Hey, procrastination can be hard work, y’know.

Dear Word Detective: Recently, President Obama criticized his political opponents in Congress for causing the country to be a “deadbeat” by failing to pay its debts. Leaving aside the politics, why “deadbeat”? Stiffing your creditors seems to have no connection to “dead” or “beat,” and combining the words only increases the puzzle. — Harvey.

You’ve been watching (or reading) the news again, haven’t you? C’mon, gang, we talked about this. Just say no. That way lies madness.
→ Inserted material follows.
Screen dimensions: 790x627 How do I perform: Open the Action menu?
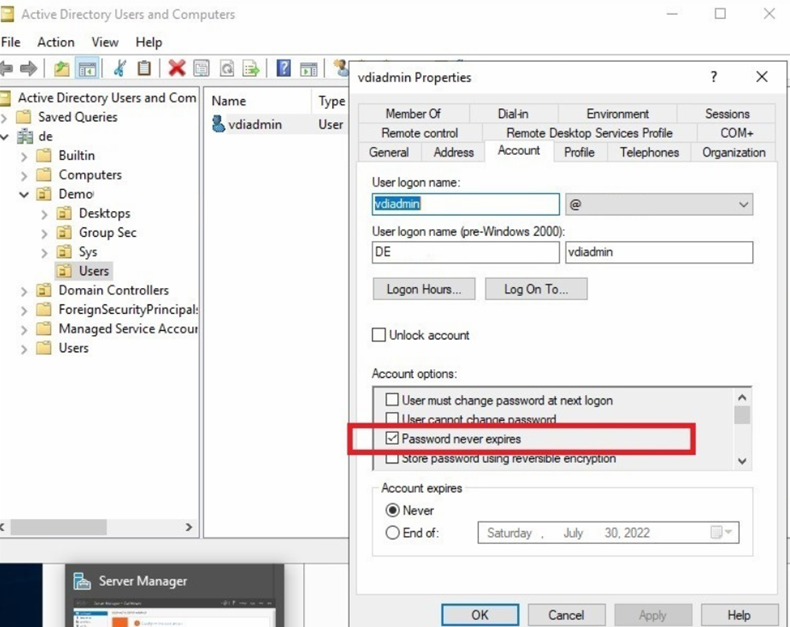click(56, 42)
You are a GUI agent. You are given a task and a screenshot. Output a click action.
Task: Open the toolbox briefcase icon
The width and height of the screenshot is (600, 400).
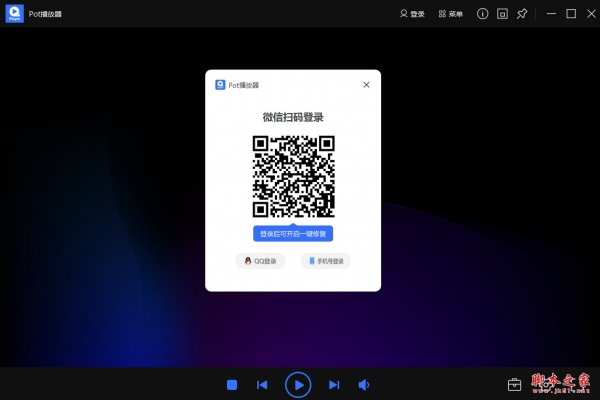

Personally, I’ve decided to devote my disposable time to close consideration of the SyFy cable channel, purveyors of such fine dramas as the recent “Sharknado.” To this end I spent about an hour today (it seemed like weeks, actually) watching something called “Piranhaconda.” True, the title was the best part of this bizarre mess, but it still beats the Outrage du Jour Tape Loop on CNN.

In any case, I had not realized that this fine country had become a “deadbeat,” but I am nothing if not adaptable and will cease paying my bills forthwith.

The Oxford English Dictionary defines a “deadbeat” in the sense you mention as “A worthless idler who sponges on his friends; a sponger, loafer,” and Merriam-Webster chimes in with “one who persistently fails to pay personal debts or expenses.” The term “deadbeat” first appeared in the early 19th century with the somewhat different meaning of “completely beat” or “utterly exhausted.” “Beat” as an adjective, which originally meant literally “beaten” (as with a stick), had by the mid-18th century come to mean “worn out; exhausted” or “overcome by ill fortune or obstacles.” The “dead” in “deadbeat” is “dead” in the sense of “absolutely, completely,” as in “dead asleep.”

But in the mid-19th century a sightly different figurative sense of the verb “to beat” appeared, this one meaning “to cheat; swindle, defraud” a sense based on “to beat” meaning “to be victorious” as in “beating” an opponent in sports (“The … people who try to beat the street car conductors out of their fare.” 1904). “Beat” was also used as a noun to mean “a swindler or cheat,” especially a soldier who shirked duty or pretended to be injured (“The original idea of a beat was that of a lazy man or a shirk who would by hook or by crook get rid of all military or fatigue duty that he could.” 1887).

Eventually this “swindler, shirker” sense of “beat” superseded the “very tired” sense of the word in “deadbeat,” which resulted in the modern use of the term to mean “sponger or loafer.” One of the most common uses of the term today is in the alliterative “deadbeat dad,” a 1980s coinage meaning a man who does not live with his children and refuses to contribute to their support.